While his career numbers are not mind blowing, Spiller ended the regular season of his Senior year with a 20 carry, 233 yard, 4 TD, 11.7 yard per carry bonanza against Georgia Tech (if you are aroused, you should be). While I hate to put so much stalk in one game, it certainly perked my interest and I did some extra homework. Over the past few weeks, I have gone through the reports and numbers of the prospective rookies for the upcoming season (as I do every non-playing season because my life is oh so exciting) and I noticed a report from Mike Mayock of NFL Network about C.J. Spiller's pro-day.
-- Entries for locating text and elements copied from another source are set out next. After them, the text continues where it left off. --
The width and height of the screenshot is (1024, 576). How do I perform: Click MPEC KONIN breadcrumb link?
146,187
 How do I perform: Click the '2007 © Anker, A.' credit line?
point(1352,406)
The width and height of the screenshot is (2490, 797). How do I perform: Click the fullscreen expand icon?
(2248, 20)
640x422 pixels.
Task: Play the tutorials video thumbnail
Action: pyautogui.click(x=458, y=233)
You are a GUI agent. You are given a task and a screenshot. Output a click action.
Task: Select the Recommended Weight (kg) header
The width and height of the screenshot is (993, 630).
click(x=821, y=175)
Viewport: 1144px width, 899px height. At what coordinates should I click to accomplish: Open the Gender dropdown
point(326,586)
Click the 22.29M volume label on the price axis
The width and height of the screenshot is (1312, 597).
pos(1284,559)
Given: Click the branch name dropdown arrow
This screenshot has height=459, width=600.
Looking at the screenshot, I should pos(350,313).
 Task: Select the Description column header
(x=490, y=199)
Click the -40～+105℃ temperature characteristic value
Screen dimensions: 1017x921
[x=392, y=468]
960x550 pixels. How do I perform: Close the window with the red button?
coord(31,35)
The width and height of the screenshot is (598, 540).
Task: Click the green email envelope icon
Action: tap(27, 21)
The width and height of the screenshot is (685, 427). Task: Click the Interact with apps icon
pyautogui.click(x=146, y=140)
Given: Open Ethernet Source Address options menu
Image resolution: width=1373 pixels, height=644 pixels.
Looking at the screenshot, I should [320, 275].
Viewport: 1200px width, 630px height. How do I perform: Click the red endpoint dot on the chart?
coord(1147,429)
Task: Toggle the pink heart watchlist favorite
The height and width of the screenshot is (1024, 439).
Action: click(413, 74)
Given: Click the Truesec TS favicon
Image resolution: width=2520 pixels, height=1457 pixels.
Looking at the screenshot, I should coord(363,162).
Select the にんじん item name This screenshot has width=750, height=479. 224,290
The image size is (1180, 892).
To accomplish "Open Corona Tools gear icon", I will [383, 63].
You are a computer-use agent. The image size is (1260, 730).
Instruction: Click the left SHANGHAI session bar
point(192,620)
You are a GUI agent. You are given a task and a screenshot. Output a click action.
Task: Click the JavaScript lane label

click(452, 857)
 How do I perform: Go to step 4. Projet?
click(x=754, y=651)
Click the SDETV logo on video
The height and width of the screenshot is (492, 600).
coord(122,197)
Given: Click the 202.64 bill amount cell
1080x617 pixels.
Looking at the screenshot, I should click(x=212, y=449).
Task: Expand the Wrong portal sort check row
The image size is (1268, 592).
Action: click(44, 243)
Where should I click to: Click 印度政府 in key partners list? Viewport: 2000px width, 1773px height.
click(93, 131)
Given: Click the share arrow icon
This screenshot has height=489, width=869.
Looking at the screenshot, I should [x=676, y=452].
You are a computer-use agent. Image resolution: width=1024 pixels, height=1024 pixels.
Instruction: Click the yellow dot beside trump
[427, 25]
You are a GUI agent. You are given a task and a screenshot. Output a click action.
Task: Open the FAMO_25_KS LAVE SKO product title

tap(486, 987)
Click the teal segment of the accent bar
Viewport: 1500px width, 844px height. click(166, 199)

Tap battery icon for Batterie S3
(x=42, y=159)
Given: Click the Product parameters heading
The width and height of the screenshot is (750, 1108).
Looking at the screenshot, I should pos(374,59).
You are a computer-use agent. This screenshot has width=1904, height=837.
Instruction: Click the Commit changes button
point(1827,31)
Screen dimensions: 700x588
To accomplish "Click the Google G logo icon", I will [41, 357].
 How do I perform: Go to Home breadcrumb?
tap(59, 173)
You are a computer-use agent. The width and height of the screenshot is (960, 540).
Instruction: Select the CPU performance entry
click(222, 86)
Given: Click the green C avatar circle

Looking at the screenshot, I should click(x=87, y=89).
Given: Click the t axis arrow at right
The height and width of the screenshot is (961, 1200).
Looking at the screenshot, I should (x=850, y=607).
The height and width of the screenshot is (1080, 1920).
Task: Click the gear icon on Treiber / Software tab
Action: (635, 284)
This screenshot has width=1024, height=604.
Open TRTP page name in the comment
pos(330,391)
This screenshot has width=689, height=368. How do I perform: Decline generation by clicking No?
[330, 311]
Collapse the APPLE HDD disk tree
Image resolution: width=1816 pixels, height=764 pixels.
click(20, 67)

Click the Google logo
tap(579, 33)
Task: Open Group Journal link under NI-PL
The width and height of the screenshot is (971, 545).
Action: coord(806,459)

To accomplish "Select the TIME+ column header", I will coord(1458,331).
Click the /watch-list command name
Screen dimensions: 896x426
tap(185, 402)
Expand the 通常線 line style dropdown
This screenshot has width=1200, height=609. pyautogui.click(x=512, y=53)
Probably due to the fact that Clemson hasn't graduated a member of their football or basketball teams in 20 years (kickers, punters, and those awkward white guys on the end of the bench waiving towels at the starters on the court; not included) may have hurt their alumni dollars. Case in point, the Clemson football team has such a poor indoor practice facility, that Spiller was forced to workout for scouts, outside. MotherNature was apparently on the rag, and decided to dump 5 inches of rain on the un-kept sod outside of the facility. Like any man with a significant other during that time of the month, young Spiller had to choose between running for the hills, (recommended with real live wives or girlfriends) irking the droves of scouts there to see him, or risk hurting his draft status by putting up poor numbers due to the soggy turf (I won't elaborate on "soggy turf"-you're welcome).
What happened next is beyond comprehension, so please try not to drool on your keyboard. This freak show, not attempting to improve on his 4.28 40time from the combine, (ye I know, that's dumb) went through a series of RB drills such as the three cone drill, bag drill, read and cut drills, and several other combine favorites. His times on a soaked, grass field were better then 80% of the running backs who worked out at the combine. In case that hasn't hit you yet, this guy had a better change of direction, burst, and downhill speed while running in a freshly watered swamp then 24 of 29 guys did on the field turf in the climate-controlled Lucas Oil Stadium.
Mike Mayock also mentioned this little gem on "The Network" that I am still having trouble fitting into my Northeast Elitist skull; of the 52 touchdowns he accrued at Clemson, 21 of them were 50+ yard gains (WOW; nuff' said).
Now roll up your tongues, close your gapping jaw, and send in a few hundred bomb threats to your teams' respective GMs' stating that if C J Spiller is not number one on their skill position board, they will be killed until they die from it. Running back is never a safe bet because of the punishment those guys take, but if I had a dime to bet, which I don't (mmm Ramen is the best three time a day meal), I would bet that this kid will be a super-Rick-Jamesian-freak that will immediately impact whatever team he ends up on.